» Aim
Revise the data below so that each instance of "computer-use agent" reads "desktop agent" instead, with nothing else changed.

Interface element records
::::::::::
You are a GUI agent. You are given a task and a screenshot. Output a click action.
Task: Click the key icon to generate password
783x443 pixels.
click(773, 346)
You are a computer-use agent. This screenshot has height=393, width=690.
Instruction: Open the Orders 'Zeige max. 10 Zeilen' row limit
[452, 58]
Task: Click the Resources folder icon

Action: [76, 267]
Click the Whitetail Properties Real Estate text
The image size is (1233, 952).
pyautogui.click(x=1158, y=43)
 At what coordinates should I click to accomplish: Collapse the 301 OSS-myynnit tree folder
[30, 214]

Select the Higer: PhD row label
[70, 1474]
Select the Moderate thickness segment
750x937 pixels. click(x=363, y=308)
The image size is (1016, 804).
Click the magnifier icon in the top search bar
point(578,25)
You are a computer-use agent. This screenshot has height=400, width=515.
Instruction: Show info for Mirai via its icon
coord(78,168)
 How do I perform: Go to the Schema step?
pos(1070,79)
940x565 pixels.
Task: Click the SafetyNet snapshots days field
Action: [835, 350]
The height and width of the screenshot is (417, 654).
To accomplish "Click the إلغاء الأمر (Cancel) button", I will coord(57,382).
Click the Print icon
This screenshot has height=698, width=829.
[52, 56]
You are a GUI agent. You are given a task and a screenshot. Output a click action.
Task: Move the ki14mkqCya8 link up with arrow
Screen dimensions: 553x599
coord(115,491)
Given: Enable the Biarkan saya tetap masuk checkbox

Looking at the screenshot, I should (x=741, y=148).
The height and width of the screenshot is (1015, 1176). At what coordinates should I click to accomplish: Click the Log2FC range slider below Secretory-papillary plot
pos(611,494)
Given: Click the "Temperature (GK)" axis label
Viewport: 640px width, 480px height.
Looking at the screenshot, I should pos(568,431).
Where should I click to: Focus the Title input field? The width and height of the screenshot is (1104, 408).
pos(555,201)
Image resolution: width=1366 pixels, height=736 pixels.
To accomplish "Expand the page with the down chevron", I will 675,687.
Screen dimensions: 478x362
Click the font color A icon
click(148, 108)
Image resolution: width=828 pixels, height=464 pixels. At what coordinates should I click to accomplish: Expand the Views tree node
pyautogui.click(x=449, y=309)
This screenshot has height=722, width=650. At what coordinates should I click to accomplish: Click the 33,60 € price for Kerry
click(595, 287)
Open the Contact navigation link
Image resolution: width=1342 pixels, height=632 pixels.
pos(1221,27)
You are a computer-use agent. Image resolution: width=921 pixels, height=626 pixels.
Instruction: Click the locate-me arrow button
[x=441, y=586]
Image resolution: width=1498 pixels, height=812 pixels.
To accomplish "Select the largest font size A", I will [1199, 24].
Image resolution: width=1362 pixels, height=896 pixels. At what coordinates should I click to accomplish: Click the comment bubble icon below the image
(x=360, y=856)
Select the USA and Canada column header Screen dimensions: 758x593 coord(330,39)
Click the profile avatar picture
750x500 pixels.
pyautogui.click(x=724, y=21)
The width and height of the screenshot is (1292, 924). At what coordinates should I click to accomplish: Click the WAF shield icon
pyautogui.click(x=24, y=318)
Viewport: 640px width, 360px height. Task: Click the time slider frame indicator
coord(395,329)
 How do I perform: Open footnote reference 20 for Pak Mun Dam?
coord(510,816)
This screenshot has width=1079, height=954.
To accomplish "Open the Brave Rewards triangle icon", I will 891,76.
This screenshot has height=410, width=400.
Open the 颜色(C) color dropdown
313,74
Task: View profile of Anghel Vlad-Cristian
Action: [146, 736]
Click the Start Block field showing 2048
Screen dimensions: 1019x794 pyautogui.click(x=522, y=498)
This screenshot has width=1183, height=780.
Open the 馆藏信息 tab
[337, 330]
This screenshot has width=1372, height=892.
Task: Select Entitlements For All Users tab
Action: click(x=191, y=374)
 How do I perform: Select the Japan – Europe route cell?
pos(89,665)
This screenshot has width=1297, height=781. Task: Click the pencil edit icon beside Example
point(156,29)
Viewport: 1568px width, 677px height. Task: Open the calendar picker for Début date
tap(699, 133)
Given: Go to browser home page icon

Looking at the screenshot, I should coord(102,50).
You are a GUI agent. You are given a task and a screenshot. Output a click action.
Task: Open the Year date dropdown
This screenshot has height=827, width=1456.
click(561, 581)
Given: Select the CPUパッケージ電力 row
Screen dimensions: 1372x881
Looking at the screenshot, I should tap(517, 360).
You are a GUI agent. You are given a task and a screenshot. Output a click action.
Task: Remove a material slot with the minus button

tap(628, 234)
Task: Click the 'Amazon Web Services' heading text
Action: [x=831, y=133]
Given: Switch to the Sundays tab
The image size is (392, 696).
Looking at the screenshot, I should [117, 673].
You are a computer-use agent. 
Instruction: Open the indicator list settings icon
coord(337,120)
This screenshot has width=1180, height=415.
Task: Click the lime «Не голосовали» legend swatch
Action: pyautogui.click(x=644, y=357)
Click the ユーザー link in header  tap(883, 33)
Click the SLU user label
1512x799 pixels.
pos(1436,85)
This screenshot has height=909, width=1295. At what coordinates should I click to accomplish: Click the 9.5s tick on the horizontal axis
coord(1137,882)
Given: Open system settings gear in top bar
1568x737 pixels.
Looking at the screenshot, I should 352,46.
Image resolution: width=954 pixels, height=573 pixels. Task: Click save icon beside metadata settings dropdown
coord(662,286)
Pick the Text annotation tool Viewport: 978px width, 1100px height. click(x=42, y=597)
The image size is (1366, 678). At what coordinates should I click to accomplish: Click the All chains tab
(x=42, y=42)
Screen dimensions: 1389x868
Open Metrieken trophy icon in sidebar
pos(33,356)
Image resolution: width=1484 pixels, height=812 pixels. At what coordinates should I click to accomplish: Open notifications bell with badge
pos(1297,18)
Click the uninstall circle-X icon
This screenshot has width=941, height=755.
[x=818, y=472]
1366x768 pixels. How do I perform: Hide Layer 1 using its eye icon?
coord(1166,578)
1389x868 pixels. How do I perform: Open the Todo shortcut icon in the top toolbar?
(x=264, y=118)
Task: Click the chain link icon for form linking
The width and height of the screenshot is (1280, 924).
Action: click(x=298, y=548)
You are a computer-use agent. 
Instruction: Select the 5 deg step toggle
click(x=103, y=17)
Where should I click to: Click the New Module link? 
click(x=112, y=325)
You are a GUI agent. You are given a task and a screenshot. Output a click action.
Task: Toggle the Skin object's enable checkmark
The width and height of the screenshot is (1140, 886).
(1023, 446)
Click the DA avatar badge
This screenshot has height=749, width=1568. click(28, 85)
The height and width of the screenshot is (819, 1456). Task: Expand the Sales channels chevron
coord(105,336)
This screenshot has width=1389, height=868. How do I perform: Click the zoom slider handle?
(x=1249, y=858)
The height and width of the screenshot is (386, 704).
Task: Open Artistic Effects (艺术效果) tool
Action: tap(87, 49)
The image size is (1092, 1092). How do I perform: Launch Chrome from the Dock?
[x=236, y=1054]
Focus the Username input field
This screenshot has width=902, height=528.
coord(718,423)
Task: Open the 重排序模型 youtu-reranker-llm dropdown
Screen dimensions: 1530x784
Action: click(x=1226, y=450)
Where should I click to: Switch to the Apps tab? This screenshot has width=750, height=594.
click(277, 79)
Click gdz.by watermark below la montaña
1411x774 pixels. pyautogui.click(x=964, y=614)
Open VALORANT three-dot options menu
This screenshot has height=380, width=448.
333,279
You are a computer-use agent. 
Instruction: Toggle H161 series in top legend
::::::::::
» Final answer
You are a GUI agent. You are given a task and a screenshot. Output a click action.
Task: Click the key icon to generate password
783x443 pixels.
click(773, 346)
You are a desktop agent. This screenshot has height=393, width=690.
Instruction: Open the Orders 'Zeige max. 10 Zeilen' row limit
[452, 58]
Task: Click the Resources folder icon

Action: [76, 267]
Click the Whitetail Properties Real Estate text
The image size is (1233, 952).
pyautogui.click(x=1158, y=43)
 At what coordinates should I click to accomplish: Collapse the 301 OSS-myynnit tree folder
[30, 214]

Select the Higer: PhD row label
[70, 1474]
Select the Moderate thickness segment
750x937 pixels. click(x=363, y=308)
The image size is (1016, 804).
Click the magnifier icon in the top search bar
point(578,25)
You are a desktop agent. This screenshot has height=400, width=515.
Instruction: Show info for Mirai via its icon
coord(78,168)
 How do I perform: Go to the Schema step?
pos(1070,79)
940x565 pixels.
Task: Click the SafetyNet snapshots days field
Action: [835, 350]
The height and width of the screenshot is (417, 654).
To accomplish "Click the إلغاء الأمر (Cancel) button", I will coord(57,382).
Click the Print icon
This screenshot has height=698, width=829.
[52, 56]
You are a GUI agent. You are given a task and a screenshot. Output a click action.
Task: Move the ki14mkqCya8 link up with arrow
Screen dimensions: 553x599
coord(115,491)
Given: Enable the Biarkan saya tetap masuk checkbox

Looking at the screenshot, I should (x=741, y=148).
The height and width of the screenshot is (1015, 1176). At what coordinates should I click to accomplish: Click the Log2FC range slider below Secretory-papillary plot
pos(611,494)
Given: Click the "Temperature (GK)" axis label
Viewport: 640px width, 480px height.
Looking at the screenshot, I should pos(568,431).
Where should I click to: Focus the Title input field? The width and height of the screenshot is (1104, 408).
pos(555,201)
Image resolution: width=1366 pixels, height=736 pixels.
To accomplish "Expand the page with the down chevron", I will 675,687.
Screen dimensions: 478x362
Click the font color A icon
click(148, 108)
Image resolution: width=828 pixels, height=464 pixels. At what coordinates should I click to accomplish: Expand the Views tree node
pyautogui.click(x=449, y=309)
This screenshot has height=722, width=650. At what coordinates should I click to accomplish: Click the 33,60 € price for Kerry
click(595, 287)
Open the Contact navigation link
Image resolution: width=1342 pixels, height=632 pixels.
pos(1221,27)
You are a desktop agent. Image resolution: width=921 pixels, height=626 pixels.
Instruction: Click the locate-me arrow button
[x=441, y=586]
Image resolution: width=1498 pixels, height=812 pixels.
To accomplish "Select the largest font size A", I will [1199, 24].
Image resolution: width=1362 pixels, height=896 pixels. At what coordinates should I click to accomplish: Click the comment bubble icon below the image
(x=360, y=856)
Select the USA and Canada column header Screen dimensions: 758x593 coord(330,39)
Click the profile avatar picture
750x500 pixels.
pyautogui.click(x=724, y=21)
The width and height of the screenshot is (1292, 924). At what coordinates should I click to accomplish: Click the WAF shield icon
pyautogui.click(x=24, y=318)
Viewport: 640px width, 360px height. Task: Click the time slider frame indicator
coord(395,329)
 How do I perform: Open footnote reference 20 for Pak Mun Dam?
coord(510,816)
This screenshot has width=1079, height=954.
To accomplish "Open the Brave Rewards triangle icon", I will 891,76.
This screenshot has height=410, width=400.
Open the 颜色(C) color dropdown
313,74
Task: View profile of Anghel Vlad-Cristian
Action: [146, 736]
Click the Start Block field showing 2048
Screen dimensions: 1019x794 pyautogui.click(x=522, y=498)
This screenshot has width=1183, height=780.
Open the 馆藏信息 tab
[337, 330]
This screenshot has width=1372, height=892.
Task: Select Entitlements For All Users tab
Action: click(x=191, y=374)
 How do I perform: Select the Japan – Europe route cell?
pos(89,665)
This screenshot has width=1297, height=781. Task: Click the pencil edit icon beside Example
point(156,29)
Viewport: 1568px width, 677px height. Task: Open the calendar picker for Début date
tap(699, 133)
Given: Go to browser home page icon

Looking at the screenshot, I should coord(102,50).
You are a GUI agent. You are given a task and a screenshot. Output a click action.
Task: Open the Year date dropdown
This screenshot has height=827, width=1456.
click(561, 581)
Given: Select the CPUパッケージ電力 row
Screen dimensions: 1372x881
Looking at the screenshot, I should tap(517, 360).
You are a GUI agent. You are given a task and a screenshot. Output a click action.
Task: Remove a material slot with the minus button

tap(628, 234)
Task: Click the 'Amazon Web Services' heading text
Action: [x=831, y=133]
Given: Switch to the Sundays tab
The image size is (392, 696).
Looking at the screenshot, I should [117, 673].
You are a desktop agent. 
Instruction: Open the indicator list settings icon
coord(337,120)
This screenshot has width=1180, height=415.
Task: Click the lime «Не голосовали» legend swatch
Action: pyautogui.click(x=644, y=357)
Click the ユーザー link in header  tap(883, 33)
Click the SLU user label
1512x799 pixels.
pos(1436,85)
This screenshot has height=909, width=1295. At what coordinates should I click to accomplish: Click the 9.5s tick on the horizontal axis
coord(1137,882)
Given: Open system settings gear in top bar
1568x737 pixels.
Looking at the screenshot, I should 352,46.
Image resolution: width=954 pixels, height=573 pixels. Task: Click save icon beside metadata settings dropdown
coord(662,286)
Pick the Text annotation tool Viewport: 978px width, 1100px height. click(x=42, y=597)
The image size is (1366, 678). At what coordinates should I click to accomplish: Click the All chains tab
(x=42, y=42)
Screen dimensions: 1389x868
Open Metrieken trophy icon in sidebar
pos(33,356)
Image resolution: width=1484 pixels, height=812 pixels. At what coordinates should I click to accomplish: Open notifications bell with badge
pos(1297,18)
Click the uninstall circle-X icon
This screenshot has width=941, height=755.
[x=818, y=472]
1366x768 pixels. How do I perform: Hide Layer 1 using its eye icon?
coord(1166,578)
1389x868 pixels. How do I perform: Open the Todo shortcut icon in the top toolbar?
(x=264, y=118)
Task: Click the chain link icon for form linking
The width and height of the screenshot is (1280, 924).
Action: click(x=298, y=548)
You are a desktop agent. 
Instruction: Select the 5 deg step toggle
click(x=103, y=17)
Where should I click to: Click the New Module link? 
click(x=112, y=325)
You are a GUI agent. You are given a task and a screenshot. Output a click action.
Task: Toggle the Skin object's enable checkmark
The width and height of the screenshot is (1140, 886).
(1023, 446)
Click the DA avatar badge
This screenshot has height=749, width=1568. click(28, 85)
The height and width of the screenshot is (819, 1456). Task: Expand the Sales channels chevron
coord(105,336)
This screenshot has width=1389, height=868. How do I perform: Click the zoom slider handle?
(x=1249, y=858)
The height and width of the screenshot is (386, 704).
Task: Open Artistic Effects (艺术效果) tool
Action: tap(87, 49)
The image size is (1092, 1092). How do I perform: Launch Chrome from the Dock?
[x=236, y=1054]
Focus the Username input field
This screenshot has width=902, height=528.
coord(718,423)
Task: Open the 重排序模型 youtu-reranker-llm dropdown
Screen dimensions: 1530x784
Action: click(x=1226, y=450)
Where should I click to: Switch to the Apps tab? This screenshot has width=750, height=594.
click(277, 79)
Click gdz.by watermark below la montaña
1411x774 pixels. pyautogui.click(x=964, y=614)
Open VALORANT three-dot options menu
This screenshot has height=380, width=448.
333,279
You are a desktop agent. 
Instruction: Toggle H161 series in top legend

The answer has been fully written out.